§ Task directions
Reproduce the listing below verbatim, from its start down through the line containing "[x=166, y=283]", inclusive. Leave the pictures out.

Records

§ §

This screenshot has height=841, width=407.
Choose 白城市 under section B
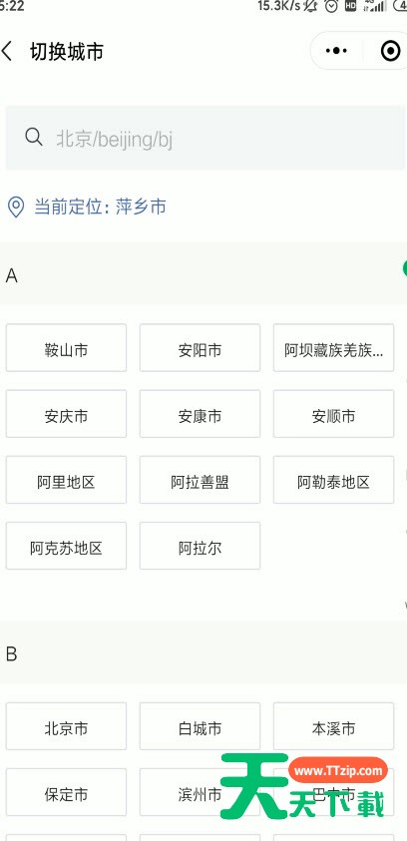[200, 726]
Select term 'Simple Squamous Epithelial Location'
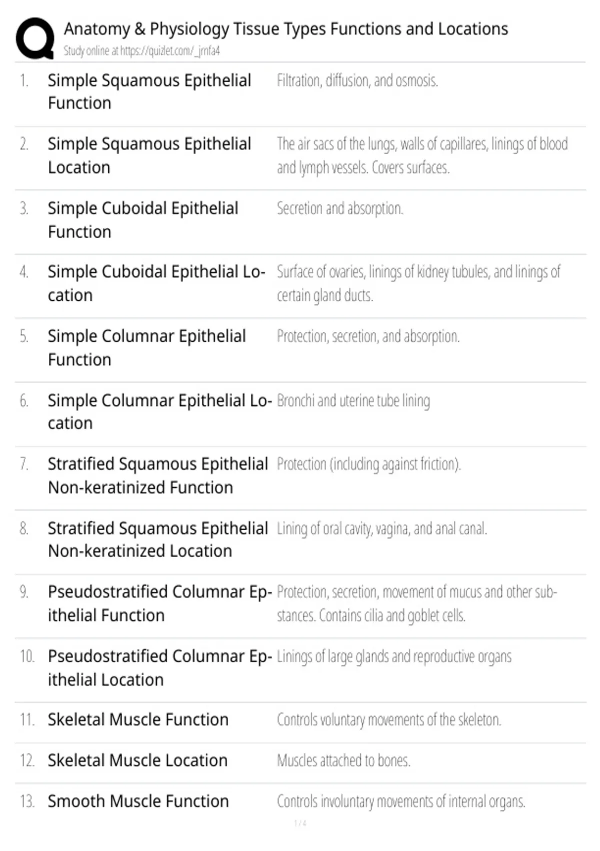Viewport: 600px width, 851px height. point(150,156)

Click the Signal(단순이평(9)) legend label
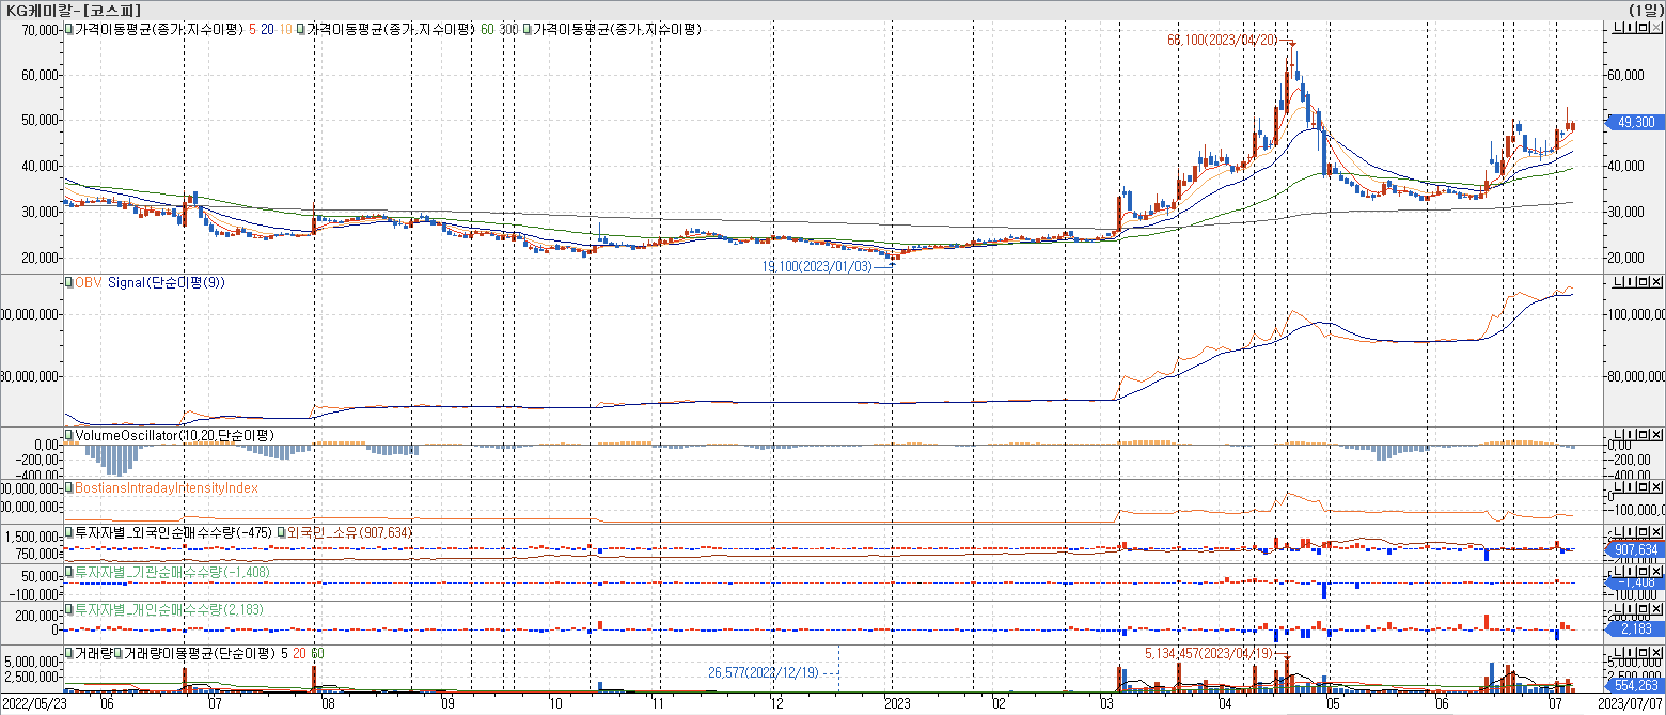[x=166, y=283]
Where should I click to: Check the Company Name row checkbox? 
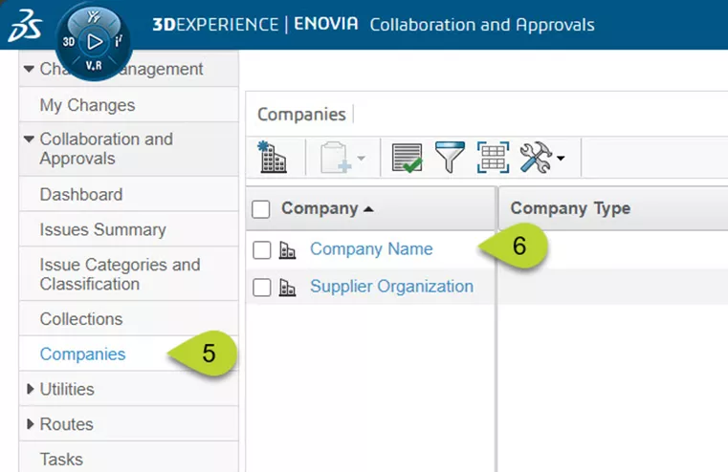262,250
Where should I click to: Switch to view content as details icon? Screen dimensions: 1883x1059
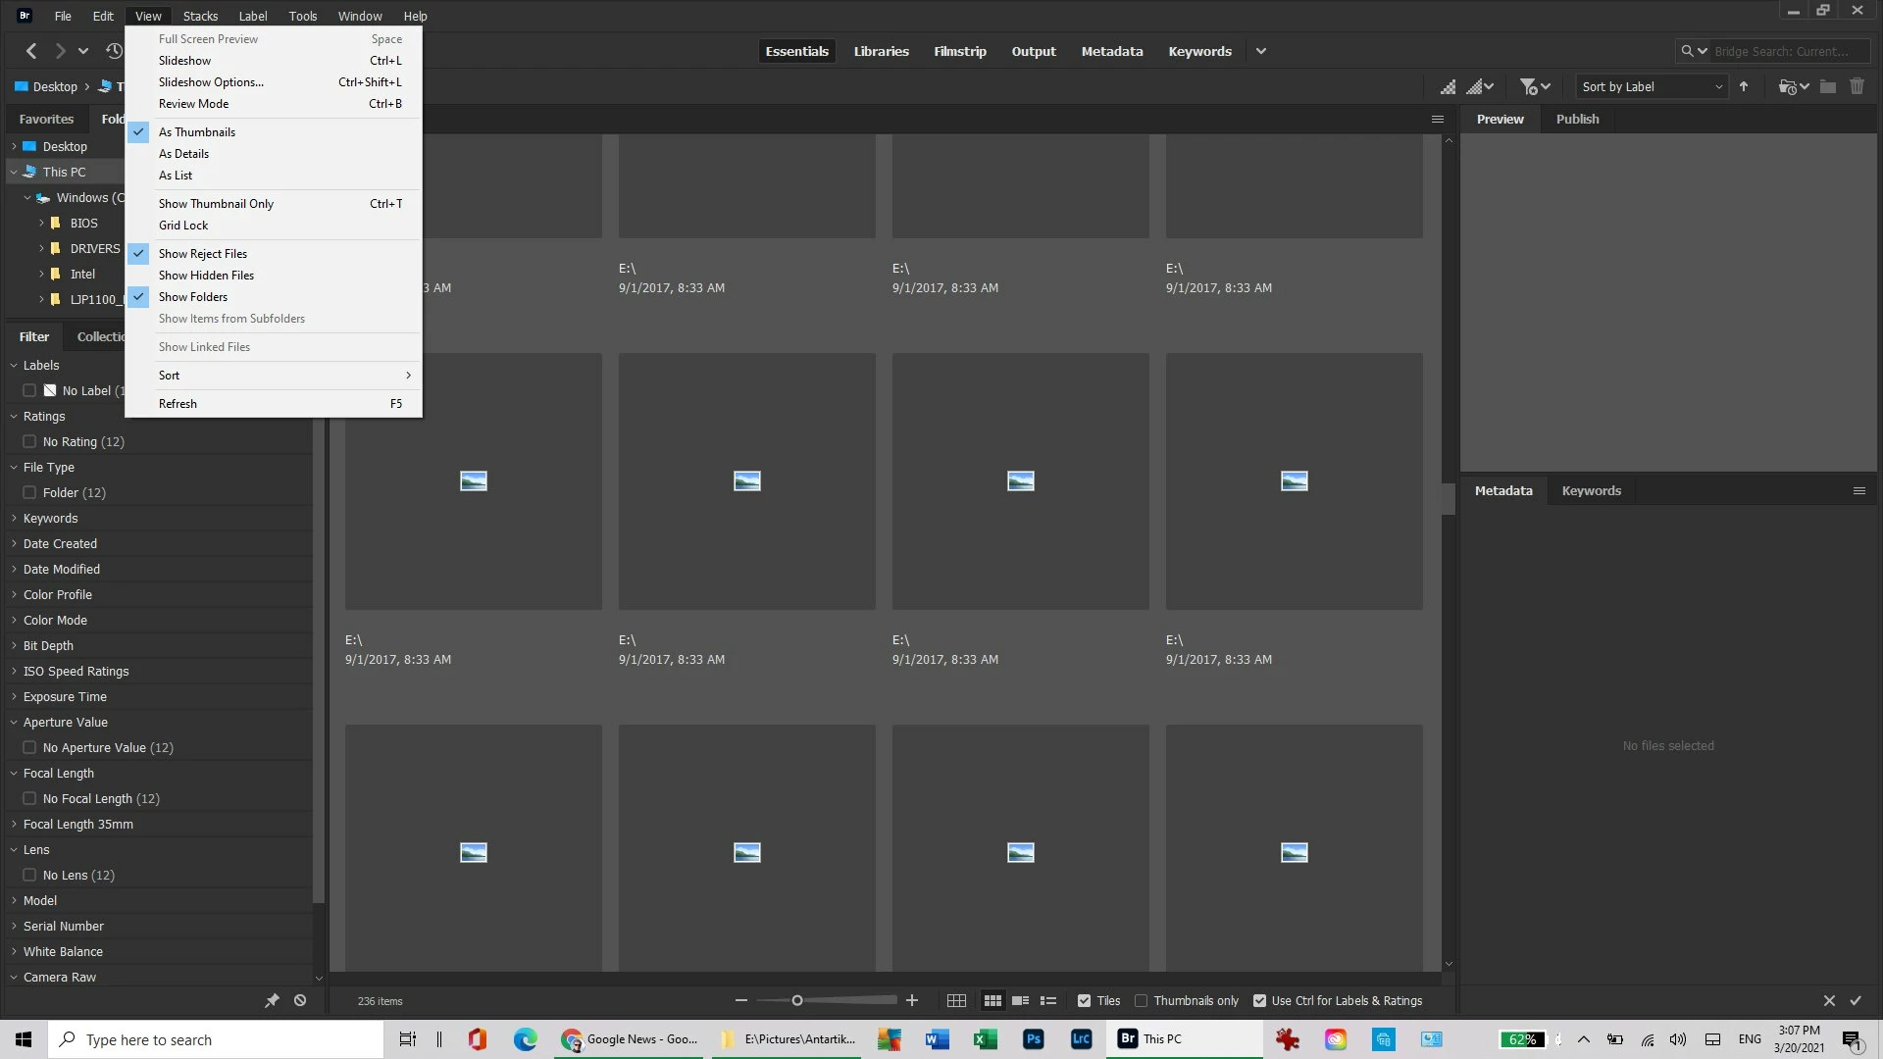click(x=1021, y=1001)
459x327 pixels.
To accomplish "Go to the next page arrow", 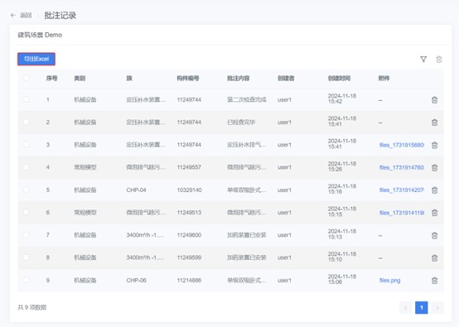I will (x=437, y=308).
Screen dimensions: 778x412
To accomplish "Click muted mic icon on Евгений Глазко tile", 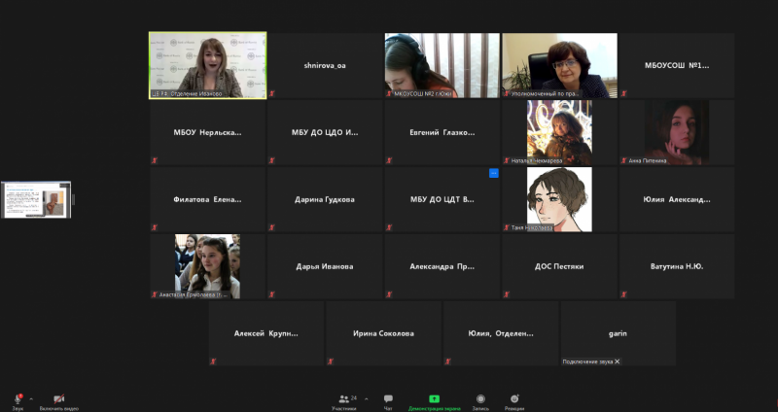I will pyautogui.click(x=390, y=160).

§ §

§ The answer
This screenshot has height=841, width=407.
Choose 白城市 under section B
[200, 726]
Select term 'Simple Squamous Epithelial Location'
Viewport: 600px width, 851px height. point(150,156)

Click the Signal(단순이평(9)) legend label
[x=166, y=283]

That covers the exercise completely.